Polyphenols Put the Mediterranean Diet Into Overdrive
These tiny nutrients may set you up for faster results than many strict diets.
What happens if you add even more nutrients to the already super-nutritious Mediterranean diet? According to research, if you enjoy healthy portions of Mediterranean staples like produce, whole grains, seafood, and olive oil — “plus a daily smoothie very rich in antioxidants,” adds The Lose Your Belly Diet author Travis Stork, M.D., who is a big fan of the Mediterranean diet himself — you may slim down substantially faster than you would following a stricter diet. Keep reading to learn more.
Tiny Nutrients, Big Benefits
There’s a secret ingredient that makes the smoothies Dr. Stork reveres (more on those below) work so well. “They’re loaded with polyphenols,” reveals Dr. Stork. The most dedicated Mediterranean dieters have a high intake of these potent antioxidant compounds. For example, natives of the Greek isle of Ikaria — one of the five healthiest places on Earth, per the famous “Blue Zones” study — eat local plants with far more polyphenols than most produce. “Even their wine is higher in polyphenols,” adds Dr. Stork. It’s a big reason Ikarians defy heart disease, seldom get diabetes, and have almost no dementia. It also helps keep them effortlessly lean.
According to Dr. Stork, every plant on Earth contains at least some polyphenols. Mediterranean favorites like spinach, onions, tomatoes, beans, walnuts, and olive oil just happen to be extremely rich sources of these micronutrients, “which are like a medicine that comes from your grocery cart instead of your medicine cabinet,” Dr. Stork says. Their main superpower is stopping and reversing age-related damage in our cells. If we pump enough polyphenols into our system over time, we think more clearly, move more freely, and fight off disease more easily. “Everything should start to function better,” he explains.

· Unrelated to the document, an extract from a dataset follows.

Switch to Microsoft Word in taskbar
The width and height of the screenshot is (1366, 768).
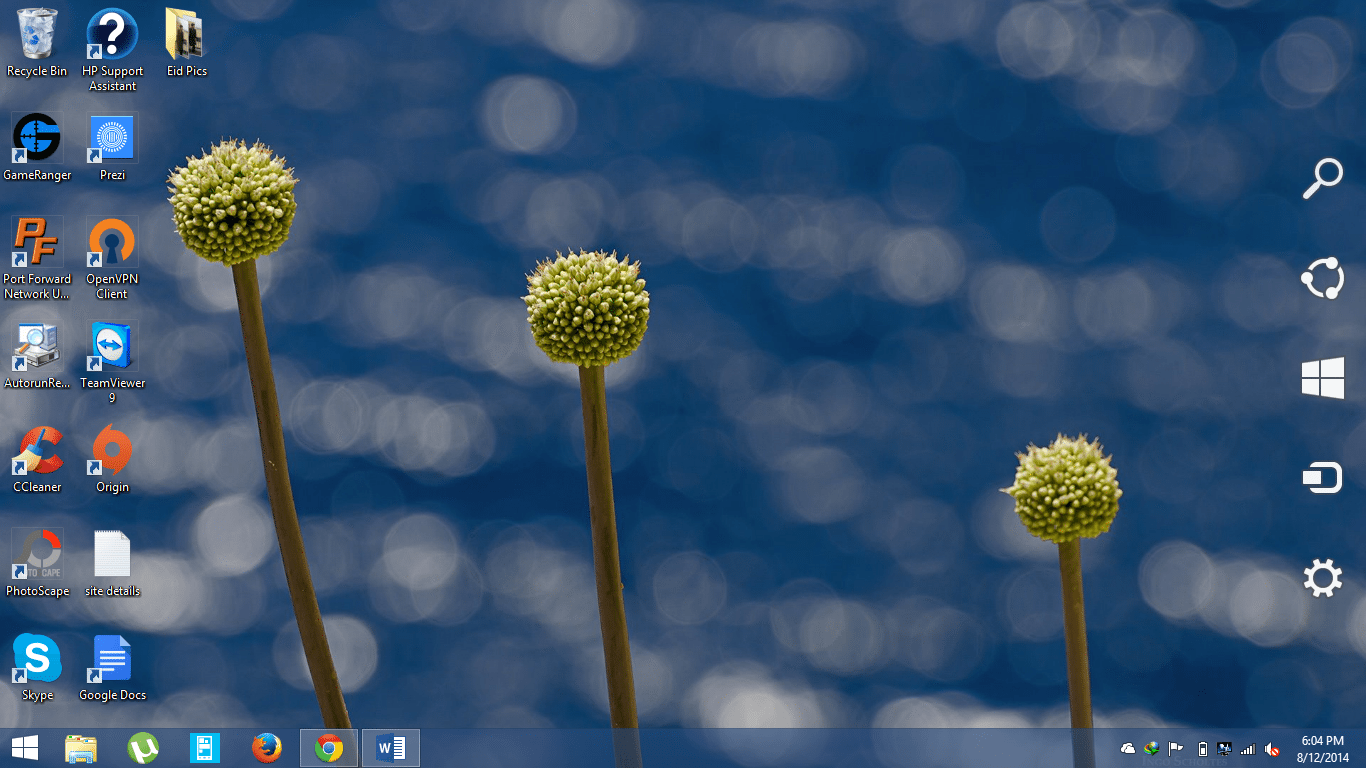pos(391,748)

As for how polyphenols stimulate weight loss, there are lots of ways. Perhaps most important, they seem to spur our body to burn blood sugar faster. There’s also evidence they block enzymes that let us turn food into blood sugar in the first place. It’s an effect that ultimately slashes both sugar and the fat-storage hormone insulin. And as excess insulin comes down, we may burn more fat, “especially from our middle,” says the doc.
Separate research hints that polyphenols may trigger a surge in gut bacteria linked to weight control. And polyphenols can even cut off blood vessels running to fatty tissue, causing some fat cells to literally starve and die. Bottom line: The tiny nutrients set us up for faster results than many strict diets, “and they also improve overall well-being,” says Dr. Stork. “It’s the best way to lose weight.”
Dr. Stork’s Super-Smoothies
To see how well your body responds to a high polyphenol intake, try a version of super-smoothies, Dr. Stork recommends. The trick is spiking them with spirulina, an edible algae that delivers far more polyphenols than many other polyphenol-rich options. Dr. Stork includes the stuff daily in his own Mediterranean-style regimen.
Hesitant to try algae? TikTok may be able to change your mind. TikTokers are going crazy for the stuff, which comes in a vivid blue variety. It makes smoothies fun and gorgeous, and its infusion of polyphenols is potent. Additionally, research proves spirulina’s association with weight loss. “For something to work, it has to be easy, and that’s what I love about polyphenol-rich smoothies — they’re a small step that can build momentum for big changes,” says Dr. Stork.
One last bit of advice: To balance spirulina’s sharp taste, pair it with tropical fruit and fat. Mango, pineapple, avocado, coconut oil, nuts, and seeds do the trick and add bonus polyphenols. “You can also consider a supplement or simply focus on other polyphenol-rich smoothie ingredients,” says Dr. Stork, who suggests cocoa, flax, spices, coffee, and/or green tea.
3 Recipes To Speed Mediterranean-Style Slimming
Polyphenols from options like spirulina, cocoa, greens, berries, herbs, and seeds will boost health and fight flab no matter how you eat ’em. Want top-speed results? Whip up a spirulina smoothie for one meal a day; at other sittings, go for lots of non-starchy produce, plus a serving each of protein, starch, and good fat. Polyphenol-rich beans, whole grains, nuts, and olive oil are smart picks. Also key to Mediterranean-style success: “Limit sugar and processed food,” advises Dr. Stork. Find three recipes to eat in a day while following the Mediterranean diet below.
- MOCHA MAGIC Blitz 1 cup nut milk, 1 banana, 1 ⁄4 cup protein powder, 2 tablespoons cocoa, 1 tablespoon nut butter, a dash of instant coffee, and spirulina.
- POWER LUNCH Enjoy a big Greek-style salad with olive oil vinaigrette; add chickpeas or hummus plus whole-grain crackers.
- SIMPLE SALMON DINNER Prepare salmon or chicken with herbs and lemon; serve with olive oil–roasted veggies and brown rice.
This content is not a substitute for professional medical advice or diagnosis. Always consult your physician before pursuing any treatment plan.